> Records for the task
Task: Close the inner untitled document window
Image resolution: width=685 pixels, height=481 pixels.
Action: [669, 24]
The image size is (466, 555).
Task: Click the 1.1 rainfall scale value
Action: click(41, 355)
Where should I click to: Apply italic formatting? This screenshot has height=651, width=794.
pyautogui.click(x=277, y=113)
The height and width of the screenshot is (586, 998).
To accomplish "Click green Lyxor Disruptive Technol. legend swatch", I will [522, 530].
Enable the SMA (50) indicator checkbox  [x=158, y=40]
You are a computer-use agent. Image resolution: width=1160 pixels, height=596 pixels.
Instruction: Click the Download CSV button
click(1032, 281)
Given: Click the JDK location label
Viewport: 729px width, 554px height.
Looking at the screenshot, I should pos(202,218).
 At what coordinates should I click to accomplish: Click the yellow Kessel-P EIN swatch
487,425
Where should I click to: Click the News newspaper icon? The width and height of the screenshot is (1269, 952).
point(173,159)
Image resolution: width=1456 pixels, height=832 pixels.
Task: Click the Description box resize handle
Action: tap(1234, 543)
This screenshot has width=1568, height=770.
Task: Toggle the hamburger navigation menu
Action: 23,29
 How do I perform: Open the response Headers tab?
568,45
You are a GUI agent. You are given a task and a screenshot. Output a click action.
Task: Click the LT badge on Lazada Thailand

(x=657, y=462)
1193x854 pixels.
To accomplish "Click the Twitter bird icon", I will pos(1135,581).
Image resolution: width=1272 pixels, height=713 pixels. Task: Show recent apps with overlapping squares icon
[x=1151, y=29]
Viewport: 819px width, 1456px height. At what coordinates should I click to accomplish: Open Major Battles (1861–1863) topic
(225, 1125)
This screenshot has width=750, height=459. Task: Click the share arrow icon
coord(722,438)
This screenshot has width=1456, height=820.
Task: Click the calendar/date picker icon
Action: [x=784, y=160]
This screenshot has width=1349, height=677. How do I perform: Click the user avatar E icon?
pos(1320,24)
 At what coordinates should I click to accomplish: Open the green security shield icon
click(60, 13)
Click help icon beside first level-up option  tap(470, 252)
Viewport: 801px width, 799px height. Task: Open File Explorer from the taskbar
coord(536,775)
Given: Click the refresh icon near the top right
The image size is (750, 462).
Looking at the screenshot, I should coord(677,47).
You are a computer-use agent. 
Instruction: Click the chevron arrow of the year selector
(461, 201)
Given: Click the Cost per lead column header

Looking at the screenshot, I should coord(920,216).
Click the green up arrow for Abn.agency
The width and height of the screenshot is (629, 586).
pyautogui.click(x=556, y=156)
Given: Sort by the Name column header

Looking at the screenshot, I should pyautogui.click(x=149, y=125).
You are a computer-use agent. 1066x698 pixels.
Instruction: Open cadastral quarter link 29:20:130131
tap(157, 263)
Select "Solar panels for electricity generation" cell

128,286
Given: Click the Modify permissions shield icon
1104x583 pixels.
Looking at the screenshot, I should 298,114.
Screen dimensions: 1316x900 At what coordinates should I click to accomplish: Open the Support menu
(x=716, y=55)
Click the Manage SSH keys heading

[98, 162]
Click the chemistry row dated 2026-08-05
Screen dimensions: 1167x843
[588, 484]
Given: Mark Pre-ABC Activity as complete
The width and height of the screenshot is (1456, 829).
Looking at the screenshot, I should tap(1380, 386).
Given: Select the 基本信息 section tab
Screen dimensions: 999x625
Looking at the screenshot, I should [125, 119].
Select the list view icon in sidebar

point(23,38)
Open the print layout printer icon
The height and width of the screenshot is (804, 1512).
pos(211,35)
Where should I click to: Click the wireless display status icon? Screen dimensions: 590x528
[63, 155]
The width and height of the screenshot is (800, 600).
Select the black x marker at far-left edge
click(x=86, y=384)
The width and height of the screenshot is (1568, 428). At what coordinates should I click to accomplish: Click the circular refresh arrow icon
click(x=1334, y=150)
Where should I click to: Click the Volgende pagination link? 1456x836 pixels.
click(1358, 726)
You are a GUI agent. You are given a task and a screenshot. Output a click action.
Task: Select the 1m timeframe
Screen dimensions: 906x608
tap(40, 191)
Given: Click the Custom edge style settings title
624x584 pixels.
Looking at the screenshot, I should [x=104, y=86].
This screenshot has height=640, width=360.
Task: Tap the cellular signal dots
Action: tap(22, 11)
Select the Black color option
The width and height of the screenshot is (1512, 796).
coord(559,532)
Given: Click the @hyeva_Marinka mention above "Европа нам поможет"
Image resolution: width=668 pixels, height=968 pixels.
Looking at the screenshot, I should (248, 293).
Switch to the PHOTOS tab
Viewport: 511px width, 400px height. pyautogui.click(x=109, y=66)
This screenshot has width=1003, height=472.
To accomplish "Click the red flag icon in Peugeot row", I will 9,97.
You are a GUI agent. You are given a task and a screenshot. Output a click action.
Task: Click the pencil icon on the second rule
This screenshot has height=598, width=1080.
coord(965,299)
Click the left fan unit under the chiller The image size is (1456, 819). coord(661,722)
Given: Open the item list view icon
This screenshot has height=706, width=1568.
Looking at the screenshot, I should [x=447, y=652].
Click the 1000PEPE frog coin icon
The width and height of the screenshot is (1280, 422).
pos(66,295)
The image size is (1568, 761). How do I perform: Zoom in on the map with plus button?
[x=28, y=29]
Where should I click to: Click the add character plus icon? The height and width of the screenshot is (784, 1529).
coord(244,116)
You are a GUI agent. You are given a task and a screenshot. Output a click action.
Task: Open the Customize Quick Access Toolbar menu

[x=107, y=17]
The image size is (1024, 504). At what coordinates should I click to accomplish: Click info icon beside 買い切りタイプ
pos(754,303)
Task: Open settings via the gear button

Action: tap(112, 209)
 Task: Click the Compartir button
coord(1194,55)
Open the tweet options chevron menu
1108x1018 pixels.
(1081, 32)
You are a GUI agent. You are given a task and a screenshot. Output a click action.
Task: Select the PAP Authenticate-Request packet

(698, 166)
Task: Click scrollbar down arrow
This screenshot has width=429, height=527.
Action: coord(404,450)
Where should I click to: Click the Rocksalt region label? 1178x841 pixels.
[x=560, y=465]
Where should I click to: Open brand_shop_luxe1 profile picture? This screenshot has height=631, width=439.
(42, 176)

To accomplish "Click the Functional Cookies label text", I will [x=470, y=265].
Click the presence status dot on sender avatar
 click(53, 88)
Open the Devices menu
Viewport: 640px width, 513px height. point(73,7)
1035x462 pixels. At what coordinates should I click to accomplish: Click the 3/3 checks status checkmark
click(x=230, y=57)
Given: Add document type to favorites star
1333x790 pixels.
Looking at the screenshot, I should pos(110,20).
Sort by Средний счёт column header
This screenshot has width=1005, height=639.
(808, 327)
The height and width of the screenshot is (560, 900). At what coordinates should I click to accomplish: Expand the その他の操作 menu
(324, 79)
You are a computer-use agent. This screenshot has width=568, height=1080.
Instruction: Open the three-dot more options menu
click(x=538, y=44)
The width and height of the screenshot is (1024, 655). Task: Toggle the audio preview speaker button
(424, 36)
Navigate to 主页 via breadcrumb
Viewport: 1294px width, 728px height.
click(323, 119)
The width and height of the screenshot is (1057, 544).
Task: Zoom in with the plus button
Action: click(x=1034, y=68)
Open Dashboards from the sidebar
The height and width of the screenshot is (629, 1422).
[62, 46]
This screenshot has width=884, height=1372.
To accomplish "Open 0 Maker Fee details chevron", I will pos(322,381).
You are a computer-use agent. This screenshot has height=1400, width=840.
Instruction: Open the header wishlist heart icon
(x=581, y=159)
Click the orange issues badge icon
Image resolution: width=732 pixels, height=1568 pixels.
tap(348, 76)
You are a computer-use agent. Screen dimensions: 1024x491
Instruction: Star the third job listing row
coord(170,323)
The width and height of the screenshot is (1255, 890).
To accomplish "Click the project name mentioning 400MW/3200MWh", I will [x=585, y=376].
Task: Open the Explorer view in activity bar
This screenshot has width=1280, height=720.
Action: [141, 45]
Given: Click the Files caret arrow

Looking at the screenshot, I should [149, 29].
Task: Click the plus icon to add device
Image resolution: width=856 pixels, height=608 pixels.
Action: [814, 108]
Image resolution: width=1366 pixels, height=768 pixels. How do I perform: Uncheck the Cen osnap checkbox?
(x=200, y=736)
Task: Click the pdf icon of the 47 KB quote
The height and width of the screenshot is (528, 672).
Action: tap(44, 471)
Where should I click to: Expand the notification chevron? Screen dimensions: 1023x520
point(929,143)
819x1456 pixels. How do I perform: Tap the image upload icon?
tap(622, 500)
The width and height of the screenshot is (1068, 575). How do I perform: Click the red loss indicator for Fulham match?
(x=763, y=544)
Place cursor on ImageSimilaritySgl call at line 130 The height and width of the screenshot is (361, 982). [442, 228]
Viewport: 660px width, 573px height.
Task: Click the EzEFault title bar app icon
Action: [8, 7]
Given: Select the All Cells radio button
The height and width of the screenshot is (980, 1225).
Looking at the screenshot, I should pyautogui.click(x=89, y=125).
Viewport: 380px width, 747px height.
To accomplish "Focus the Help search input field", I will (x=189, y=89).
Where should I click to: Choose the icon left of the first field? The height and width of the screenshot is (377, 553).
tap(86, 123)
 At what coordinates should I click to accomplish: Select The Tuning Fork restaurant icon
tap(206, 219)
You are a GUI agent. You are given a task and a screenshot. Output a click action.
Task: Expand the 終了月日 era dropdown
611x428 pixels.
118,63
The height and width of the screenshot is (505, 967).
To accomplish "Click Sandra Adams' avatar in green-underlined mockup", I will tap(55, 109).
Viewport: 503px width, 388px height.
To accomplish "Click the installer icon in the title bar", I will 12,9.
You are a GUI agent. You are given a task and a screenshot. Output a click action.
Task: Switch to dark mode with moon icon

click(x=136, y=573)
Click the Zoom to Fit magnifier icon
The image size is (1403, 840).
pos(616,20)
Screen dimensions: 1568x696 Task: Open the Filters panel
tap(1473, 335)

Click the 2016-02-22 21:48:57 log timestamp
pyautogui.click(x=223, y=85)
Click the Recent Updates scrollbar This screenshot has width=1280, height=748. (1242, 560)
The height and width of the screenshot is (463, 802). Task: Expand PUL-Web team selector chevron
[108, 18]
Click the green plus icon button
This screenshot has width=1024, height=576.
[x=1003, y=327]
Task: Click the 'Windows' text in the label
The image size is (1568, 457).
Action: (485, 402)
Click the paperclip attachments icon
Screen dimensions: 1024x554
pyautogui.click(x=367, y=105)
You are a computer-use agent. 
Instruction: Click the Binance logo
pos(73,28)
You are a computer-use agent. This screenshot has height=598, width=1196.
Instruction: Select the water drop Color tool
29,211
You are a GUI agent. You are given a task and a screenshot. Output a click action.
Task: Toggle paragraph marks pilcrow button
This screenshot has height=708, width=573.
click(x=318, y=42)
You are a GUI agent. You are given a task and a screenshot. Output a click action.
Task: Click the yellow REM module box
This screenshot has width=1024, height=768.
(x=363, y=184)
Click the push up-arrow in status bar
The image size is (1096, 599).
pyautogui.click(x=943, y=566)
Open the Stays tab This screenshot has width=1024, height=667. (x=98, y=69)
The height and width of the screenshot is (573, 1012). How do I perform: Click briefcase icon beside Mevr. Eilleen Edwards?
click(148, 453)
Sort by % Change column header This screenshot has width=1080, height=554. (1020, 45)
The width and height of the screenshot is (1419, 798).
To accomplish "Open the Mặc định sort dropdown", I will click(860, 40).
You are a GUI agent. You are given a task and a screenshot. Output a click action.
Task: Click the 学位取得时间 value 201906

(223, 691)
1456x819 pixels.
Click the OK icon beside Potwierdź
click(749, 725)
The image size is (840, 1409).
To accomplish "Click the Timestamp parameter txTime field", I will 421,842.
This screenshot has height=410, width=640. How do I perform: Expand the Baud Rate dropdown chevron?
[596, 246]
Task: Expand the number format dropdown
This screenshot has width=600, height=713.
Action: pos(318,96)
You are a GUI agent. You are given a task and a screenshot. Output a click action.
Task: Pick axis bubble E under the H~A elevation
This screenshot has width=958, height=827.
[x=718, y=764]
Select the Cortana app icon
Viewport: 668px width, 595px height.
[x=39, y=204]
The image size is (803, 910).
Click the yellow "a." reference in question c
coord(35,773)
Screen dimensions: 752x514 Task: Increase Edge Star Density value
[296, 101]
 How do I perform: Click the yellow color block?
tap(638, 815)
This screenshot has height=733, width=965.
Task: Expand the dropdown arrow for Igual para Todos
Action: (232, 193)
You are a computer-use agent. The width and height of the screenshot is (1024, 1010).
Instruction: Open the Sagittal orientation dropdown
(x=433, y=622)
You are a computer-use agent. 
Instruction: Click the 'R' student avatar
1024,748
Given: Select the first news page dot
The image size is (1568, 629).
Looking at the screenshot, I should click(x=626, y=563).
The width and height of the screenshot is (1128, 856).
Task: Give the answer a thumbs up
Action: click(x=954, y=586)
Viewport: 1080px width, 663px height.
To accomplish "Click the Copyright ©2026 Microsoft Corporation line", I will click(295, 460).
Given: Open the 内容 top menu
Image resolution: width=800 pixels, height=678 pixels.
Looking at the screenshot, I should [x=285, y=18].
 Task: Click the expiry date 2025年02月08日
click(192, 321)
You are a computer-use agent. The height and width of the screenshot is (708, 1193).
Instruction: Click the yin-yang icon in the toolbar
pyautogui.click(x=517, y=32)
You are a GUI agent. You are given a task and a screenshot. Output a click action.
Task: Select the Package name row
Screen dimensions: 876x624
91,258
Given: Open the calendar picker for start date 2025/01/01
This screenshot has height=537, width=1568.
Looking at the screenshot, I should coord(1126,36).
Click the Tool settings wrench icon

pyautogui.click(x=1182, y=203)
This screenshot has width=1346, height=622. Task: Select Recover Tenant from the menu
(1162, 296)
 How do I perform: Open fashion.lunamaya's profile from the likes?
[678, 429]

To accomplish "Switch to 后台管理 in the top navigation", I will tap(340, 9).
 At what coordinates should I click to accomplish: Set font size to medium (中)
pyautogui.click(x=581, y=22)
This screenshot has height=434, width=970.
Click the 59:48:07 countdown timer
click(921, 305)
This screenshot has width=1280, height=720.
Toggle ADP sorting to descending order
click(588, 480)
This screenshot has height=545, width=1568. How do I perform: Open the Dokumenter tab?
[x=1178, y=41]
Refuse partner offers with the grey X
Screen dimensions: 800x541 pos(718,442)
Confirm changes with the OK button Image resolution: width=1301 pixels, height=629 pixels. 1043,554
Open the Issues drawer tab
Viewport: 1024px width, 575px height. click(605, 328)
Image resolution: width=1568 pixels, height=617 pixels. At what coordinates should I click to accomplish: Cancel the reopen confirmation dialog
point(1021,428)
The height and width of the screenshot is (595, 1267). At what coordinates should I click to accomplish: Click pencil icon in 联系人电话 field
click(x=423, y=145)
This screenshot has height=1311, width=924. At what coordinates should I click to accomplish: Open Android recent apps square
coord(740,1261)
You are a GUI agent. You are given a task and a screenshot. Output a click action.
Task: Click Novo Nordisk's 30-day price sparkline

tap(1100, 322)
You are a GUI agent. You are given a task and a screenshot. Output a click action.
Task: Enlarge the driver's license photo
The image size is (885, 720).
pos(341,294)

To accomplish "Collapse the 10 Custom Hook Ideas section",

> Requirement
The reply should consist solely of the lines above from the one that has "You are a computer-use agent. 1066x698" through the one that has "Given: Click the Modify", reproduced exactly.

> Your solution
You are a computer-use agent. 1066x698 pixels.
Instruction: Open cadastral quarter link 29:20:130131
tap(157, 263)
Select "Solar panels for electricity generation" cell

128,286
Given: Click the Modify permissions shield icon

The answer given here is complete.